There then followed five years, 1974-79 where a Labour Government tried to stand up to Trades Union power and lost. Their restriction on public-sector wage rises led to massive strikes, a three day week, the potential of petrol rationing (coupons were issued but not used), power cuts, uncollected refuse and dead bodies not being buried. It was impossible to imagine that this could be turned round without a change of government. Callaghan succeeded Wilson.
If you want to know what it really felt like to live in the 1970s political world read Andy Beckett's excellent When the Lights Went Out (What Really Happened to Britain in the Seventies). And to grasp the 1980s which followed I suggest Jonathan Coe's novel What a Carve Up.
Thatcher only got a majority of forty-three in 1979. Some were obviously prepared to continue the war of attrition against the power of the unions. But she offered no beer and sandwiches at 10 Downing Street. She blamed Trades Unions for all Britian's problems.
Her 1979 Saatchi slogan Labour isn't Working was genius but sadly the unemployment figures never came back down below the one million mark she had mocked, throughout her entire spell in charge. (The unemployment rate had five out of eighteen years when it was marginally lower than pre-1979). After three years when it almost doubled 1979-1981 inflation came down to nearer to the levels we experience today, but unemployment was part of the price. The other was interest rates which were kept high at around 10 or 11% the whole of her Premiership. Good news for savers; bad for borrowers.
I think that any change would have made a difference and what happened next owes more to luck and tipping points than anything else. Anyone who has seen the film 'Being There' in which Peter Sellers' character Chauncey Gardiner (who is a gardener and speaks in gardening metaphors) is mistaken for a wise political philosopher and promoted to high office will feel they know Mrs T's story too. Thatcher was at the right place in the right time.

▶ [EXCERPTED RECORDS]
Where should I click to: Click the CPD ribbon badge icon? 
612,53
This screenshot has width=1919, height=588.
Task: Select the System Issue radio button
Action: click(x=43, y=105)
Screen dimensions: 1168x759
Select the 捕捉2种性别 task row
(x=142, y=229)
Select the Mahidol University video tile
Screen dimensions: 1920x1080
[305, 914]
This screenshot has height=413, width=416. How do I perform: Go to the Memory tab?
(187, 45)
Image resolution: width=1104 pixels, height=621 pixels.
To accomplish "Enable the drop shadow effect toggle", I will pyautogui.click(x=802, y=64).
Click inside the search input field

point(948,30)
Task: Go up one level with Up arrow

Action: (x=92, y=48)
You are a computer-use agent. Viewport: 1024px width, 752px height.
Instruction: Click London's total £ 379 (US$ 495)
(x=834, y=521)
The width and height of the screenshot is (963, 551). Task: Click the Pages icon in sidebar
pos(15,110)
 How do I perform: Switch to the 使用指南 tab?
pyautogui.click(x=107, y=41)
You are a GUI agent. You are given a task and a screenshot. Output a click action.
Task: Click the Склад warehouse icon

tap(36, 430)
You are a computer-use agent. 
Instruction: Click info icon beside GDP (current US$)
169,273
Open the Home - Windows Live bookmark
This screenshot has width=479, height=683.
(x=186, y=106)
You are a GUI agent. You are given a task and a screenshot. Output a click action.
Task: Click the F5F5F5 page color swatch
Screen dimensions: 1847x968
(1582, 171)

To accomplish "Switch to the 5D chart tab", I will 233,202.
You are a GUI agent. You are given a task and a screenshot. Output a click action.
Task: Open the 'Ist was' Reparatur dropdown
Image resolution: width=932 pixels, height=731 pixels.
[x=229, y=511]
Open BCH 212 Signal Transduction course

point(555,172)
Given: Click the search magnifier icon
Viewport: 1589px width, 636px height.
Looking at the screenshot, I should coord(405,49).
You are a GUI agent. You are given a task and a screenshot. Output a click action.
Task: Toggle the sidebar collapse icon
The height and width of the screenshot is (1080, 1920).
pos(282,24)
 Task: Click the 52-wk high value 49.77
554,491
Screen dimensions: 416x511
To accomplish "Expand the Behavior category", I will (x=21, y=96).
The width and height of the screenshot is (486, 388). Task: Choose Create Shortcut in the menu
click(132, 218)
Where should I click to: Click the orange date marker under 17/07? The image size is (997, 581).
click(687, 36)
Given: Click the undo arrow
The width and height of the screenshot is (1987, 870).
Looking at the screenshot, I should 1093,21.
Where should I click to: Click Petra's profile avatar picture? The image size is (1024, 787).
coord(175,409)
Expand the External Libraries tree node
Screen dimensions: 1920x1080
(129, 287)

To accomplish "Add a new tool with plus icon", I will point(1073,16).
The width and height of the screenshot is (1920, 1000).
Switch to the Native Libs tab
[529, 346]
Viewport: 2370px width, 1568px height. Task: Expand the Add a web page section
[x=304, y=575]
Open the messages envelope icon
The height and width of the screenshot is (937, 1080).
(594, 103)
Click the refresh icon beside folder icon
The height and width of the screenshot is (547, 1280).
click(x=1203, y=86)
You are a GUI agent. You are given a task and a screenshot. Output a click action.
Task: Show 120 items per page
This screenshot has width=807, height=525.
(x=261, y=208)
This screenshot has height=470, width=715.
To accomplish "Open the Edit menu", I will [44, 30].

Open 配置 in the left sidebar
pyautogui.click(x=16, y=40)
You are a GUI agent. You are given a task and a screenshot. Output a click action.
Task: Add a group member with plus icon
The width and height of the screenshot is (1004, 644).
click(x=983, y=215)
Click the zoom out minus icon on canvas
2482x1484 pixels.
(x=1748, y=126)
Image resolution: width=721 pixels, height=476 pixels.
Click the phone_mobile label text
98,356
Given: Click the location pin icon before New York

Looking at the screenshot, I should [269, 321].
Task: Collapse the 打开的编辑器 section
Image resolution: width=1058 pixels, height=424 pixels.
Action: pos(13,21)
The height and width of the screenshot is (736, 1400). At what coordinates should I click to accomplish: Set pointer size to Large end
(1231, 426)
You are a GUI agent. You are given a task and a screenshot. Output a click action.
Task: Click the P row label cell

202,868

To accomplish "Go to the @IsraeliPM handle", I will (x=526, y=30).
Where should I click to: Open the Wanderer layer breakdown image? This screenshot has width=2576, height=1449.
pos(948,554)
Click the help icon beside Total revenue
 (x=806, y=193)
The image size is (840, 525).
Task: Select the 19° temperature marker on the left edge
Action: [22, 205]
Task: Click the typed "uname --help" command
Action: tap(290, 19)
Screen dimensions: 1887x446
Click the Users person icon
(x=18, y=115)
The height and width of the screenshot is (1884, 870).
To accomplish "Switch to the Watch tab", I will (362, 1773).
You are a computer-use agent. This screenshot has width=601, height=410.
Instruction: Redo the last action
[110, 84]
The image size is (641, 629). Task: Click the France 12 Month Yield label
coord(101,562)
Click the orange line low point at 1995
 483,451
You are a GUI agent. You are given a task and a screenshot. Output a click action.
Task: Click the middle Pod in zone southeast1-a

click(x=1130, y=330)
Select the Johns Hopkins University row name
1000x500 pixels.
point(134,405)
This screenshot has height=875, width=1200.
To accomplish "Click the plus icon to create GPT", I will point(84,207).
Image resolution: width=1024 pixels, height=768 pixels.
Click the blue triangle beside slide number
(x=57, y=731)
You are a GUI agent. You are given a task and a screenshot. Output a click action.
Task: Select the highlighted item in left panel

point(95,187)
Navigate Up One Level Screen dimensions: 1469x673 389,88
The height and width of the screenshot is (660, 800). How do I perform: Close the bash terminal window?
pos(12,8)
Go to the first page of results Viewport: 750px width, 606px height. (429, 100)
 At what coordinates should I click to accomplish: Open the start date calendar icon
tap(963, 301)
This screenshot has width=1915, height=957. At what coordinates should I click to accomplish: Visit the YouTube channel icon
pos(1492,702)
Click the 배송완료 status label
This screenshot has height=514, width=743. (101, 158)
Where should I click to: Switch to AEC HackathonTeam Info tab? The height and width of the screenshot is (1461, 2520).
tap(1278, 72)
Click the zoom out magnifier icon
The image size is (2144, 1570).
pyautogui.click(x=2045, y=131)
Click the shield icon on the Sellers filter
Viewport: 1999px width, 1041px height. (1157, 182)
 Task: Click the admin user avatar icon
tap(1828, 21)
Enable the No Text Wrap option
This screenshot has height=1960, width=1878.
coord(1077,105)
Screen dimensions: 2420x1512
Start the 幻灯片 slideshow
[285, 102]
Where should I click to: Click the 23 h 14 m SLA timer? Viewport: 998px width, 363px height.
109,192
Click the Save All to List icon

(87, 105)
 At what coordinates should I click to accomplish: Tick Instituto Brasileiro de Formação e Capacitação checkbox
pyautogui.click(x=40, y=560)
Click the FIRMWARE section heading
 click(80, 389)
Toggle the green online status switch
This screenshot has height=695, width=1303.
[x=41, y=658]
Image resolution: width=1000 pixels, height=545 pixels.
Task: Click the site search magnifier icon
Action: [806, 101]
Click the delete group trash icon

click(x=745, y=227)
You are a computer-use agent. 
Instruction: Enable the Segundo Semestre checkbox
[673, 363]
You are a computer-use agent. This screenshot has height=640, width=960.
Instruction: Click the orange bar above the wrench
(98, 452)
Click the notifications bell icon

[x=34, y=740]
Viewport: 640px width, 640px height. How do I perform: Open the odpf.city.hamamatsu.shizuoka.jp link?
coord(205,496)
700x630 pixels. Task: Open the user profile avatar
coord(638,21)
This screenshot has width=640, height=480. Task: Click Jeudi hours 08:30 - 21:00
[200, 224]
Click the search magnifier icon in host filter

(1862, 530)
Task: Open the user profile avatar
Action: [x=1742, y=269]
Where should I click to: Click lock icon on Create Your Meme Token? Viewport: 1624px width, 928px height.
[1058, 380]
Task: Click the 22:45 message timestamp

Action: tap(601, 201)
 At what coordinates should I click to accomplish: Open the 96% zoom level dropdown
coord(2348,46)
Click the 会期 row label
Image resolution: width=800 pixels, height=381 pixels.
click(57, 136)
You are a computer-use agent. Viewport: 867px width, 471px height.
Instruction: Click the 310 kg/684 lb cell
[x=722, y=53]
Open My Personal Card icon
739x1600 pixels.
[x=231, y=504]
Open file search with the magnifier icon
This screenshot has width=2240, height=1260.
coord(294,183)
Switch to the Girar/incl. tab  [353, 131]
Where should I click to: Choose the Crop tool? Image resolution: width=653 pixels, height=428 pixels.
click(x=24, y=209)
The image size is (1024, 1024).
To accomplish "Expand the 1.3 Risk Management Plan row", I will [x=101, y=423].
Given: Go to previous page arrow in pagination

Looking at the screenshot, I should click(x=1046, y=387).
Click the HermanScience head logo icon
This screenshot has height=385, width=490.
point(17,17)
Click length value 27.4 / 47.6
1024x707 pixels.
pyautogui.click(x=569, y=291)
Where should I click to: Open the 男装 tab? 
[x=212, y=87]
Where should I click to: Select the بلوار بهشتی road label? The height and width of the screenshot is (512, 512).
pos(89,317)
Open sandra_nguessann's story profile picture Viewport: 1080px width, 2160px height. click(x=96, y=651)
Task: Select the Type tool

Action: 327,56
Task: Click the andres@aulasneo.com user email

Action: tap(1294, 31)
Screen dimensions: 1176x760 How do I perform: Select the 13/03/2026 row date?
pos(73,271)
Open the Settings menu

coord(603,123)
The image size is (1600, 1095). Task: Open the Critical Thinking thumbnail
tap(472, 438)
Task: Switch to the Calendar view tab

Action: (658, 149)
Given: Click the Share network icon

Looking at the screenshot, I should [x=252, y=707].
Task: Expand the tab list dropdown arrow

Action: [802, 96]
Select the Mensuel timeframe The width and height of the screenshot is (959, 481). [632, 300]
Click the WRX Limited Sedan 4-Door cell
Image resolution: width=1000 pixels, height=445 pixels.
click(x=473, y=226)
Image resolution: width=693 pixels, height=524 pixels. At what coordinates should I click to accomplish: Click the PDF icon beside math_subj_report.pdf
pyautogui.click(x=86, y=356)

▶ [DIRECTIONS FOR THIS TASK] Carry on the text about Thatcher's rise after the 1970s from its last sentence. The items are unrelated to the text about Thatcher and the unions.

▶ [RESPONSE TO THIS EXERCISE]
She was single-minded. She took on the unions and saw the battle through. Not by allowing a fight to the death but by making their activity (such as secondary picketing) illegal and closing the 'closed shop' in which one could not work in a particular industry without belonging to a union. This allowed an employer to bring others in to do work when the workforce was on strike and thus removed a load of the union power at a stroke.
|Me in late 1970s|
Now this was divisive and unpopular. Slowly removing state backing and subsidy from many industries, when our international competitors were not, devastated many communities, especially in Scotland and the north of England. She was heading for the out-door.
There were riots in 1981 on a scale not previously seen.
In order to be re-elected she needed another lucky break and got it with a just-about winnable war. Not many politicians would have had the arrogance to go for the Falklands and the advice from around the world was that she should not. She ignored the lot and 1982's victory saw her popularity get a short-term surge.
Max Hastings says she could only have done what she did at that particular moment in history (meaning 1979ff). So maybe if it hadn't been her it would have been someone else like her. The next PM would have been the most memorable of the 20th century because things couldn't go on as they were. That was agreed.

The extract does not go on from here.